Kids Lose Interest in Playing Fake Games…

Kids may be gullible, but they’re not easily fooled when it comes to recognizing a fake. Mom and dad can put on a great show at church. They can wear all the right clothes, say all the right words, and even serve in all the right places. But if what happens on Sunday never carries over into the practical world of family life on Monday-Saturday, kids are going to take notice.

And as a result, the pattern of “playing church” begins at a very early age, because it’s been exemplified all too well.

There are too many Christian moms and dads who are “do as I say, not as I do” parents. They say one thing, yet often live something else.

  • They say church is a primary priority, yet they choose not to go at the drop of a hat when something else comes up.
  • They say they love the preacher and the staff, but then have them for dinner on Sunday afternoon.
  • They say they support the ministries and activities of the church and student departments. Yet they justify why they always seem to take a back seat to other secular activities.
  • They easily say on Sunday how good God is, but are quickly back to griping about how bad life is the rest of the week.

The problem lies in the fact of what our children hear the loudest.
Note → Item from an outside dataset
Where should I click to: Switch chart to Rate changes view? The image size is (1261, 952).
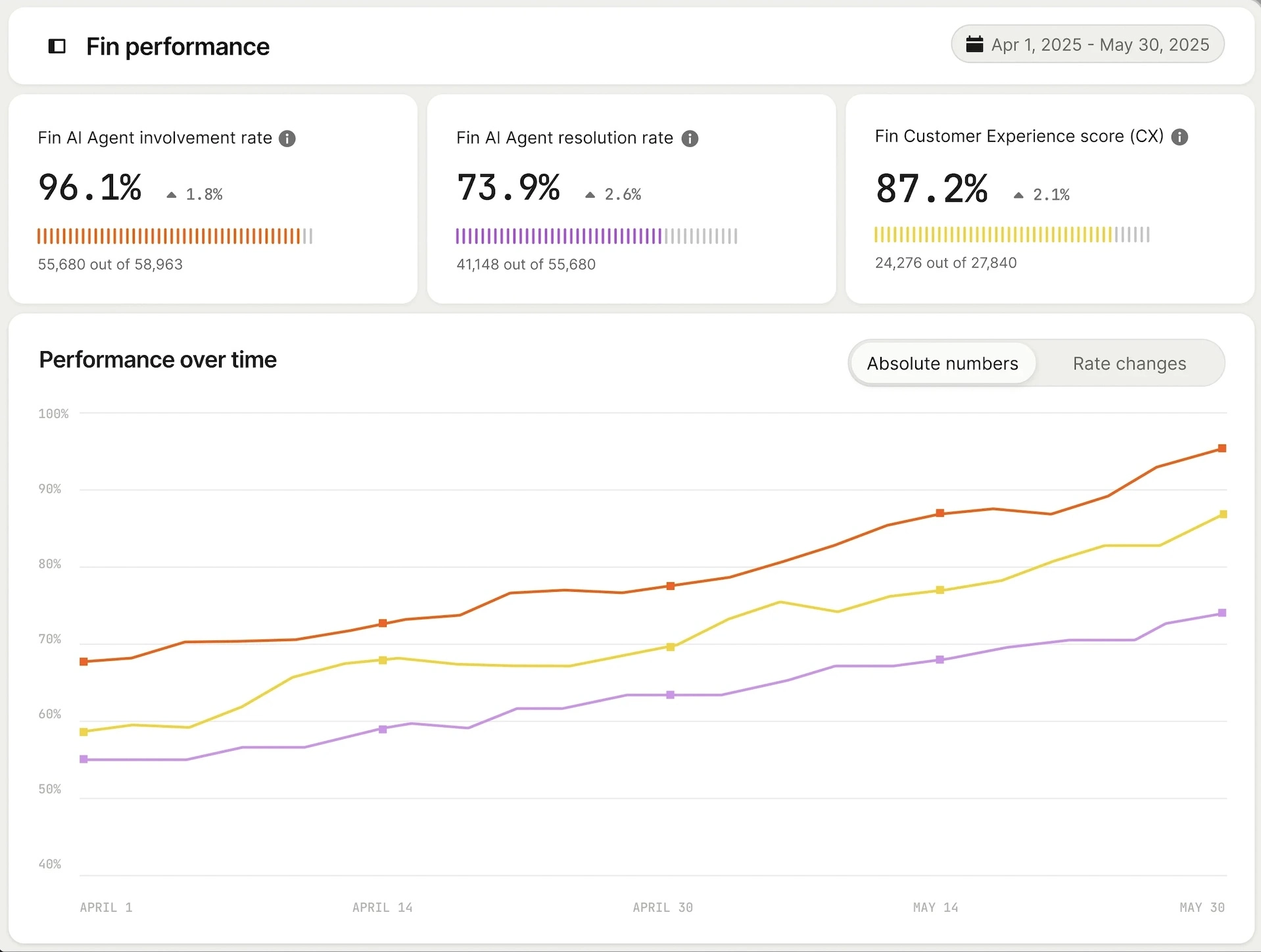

We can put on the show once or twice a week, but if the other 5-6 days of the week tell a different story, our kids will hear the true message loud and clear.

We’ve Seen It Played Out Too Many Times…

Regardless of what happens at church, most often what happens at home trumps all.

And unknowingly, we are producing 2nd generation hypocrites:

  • Young people who know all the right answers, but have missed developing the right heart.
  • Young people who can faithfully attend church, yet comfortably still live in the world.
  • Young people who are “cookie-cutter” Christians, yet whose inner lives are crumbling.

And we have only a couple of people to blame – the ones who set such an example in the first place – mom and dad.

Why is it that statistically, more than 70% of Christian young people are leaving the church within two years of graduating high school never to return? Why is it that a majority of church members never get past the “lukewarm” stage of their Christian life and walk? And the most commonly asked question of all, “Why is it that there are so many hypocrites in the church?”

The answer in part is this – they’re just being what we’ve taught them to become – 2nd generation hypocrites.

Putting Our Feet Where Our Mouth Is…

Just as the best way to start a fire is with fire, the best way to ensure my children are passionate about the things of God is to be genuinely passionate about the things of God myself.

Mom and Dad, let’s have lips that speak the truth and lives that speak it even louder.

Let’s have hearts that are full of faith, and be examples that give proof of what faith looks like.

Let’s just be the real deal, so that one day we’ll produce more of the same.

We would do well for the sake of our children to take heed to James 1:22. It says, “Be ye doers of the word, and not hearers only, deceiving your own selves.”  Because not only do we deceive ourselves, we deceive our children into believing a lie about the Christian life – that God is okay with us living on both sides of the fence. Nothing could be further from the truth.

God will gladly take a 2nd generation authentic Christian over a 2nd generation hypocrite any day. And why wouldn’t He? Those who are the real deal are those who make the real difference.

What do you need to change about yourself and your parenting today to ensure that your kids become the real deal tomorrow?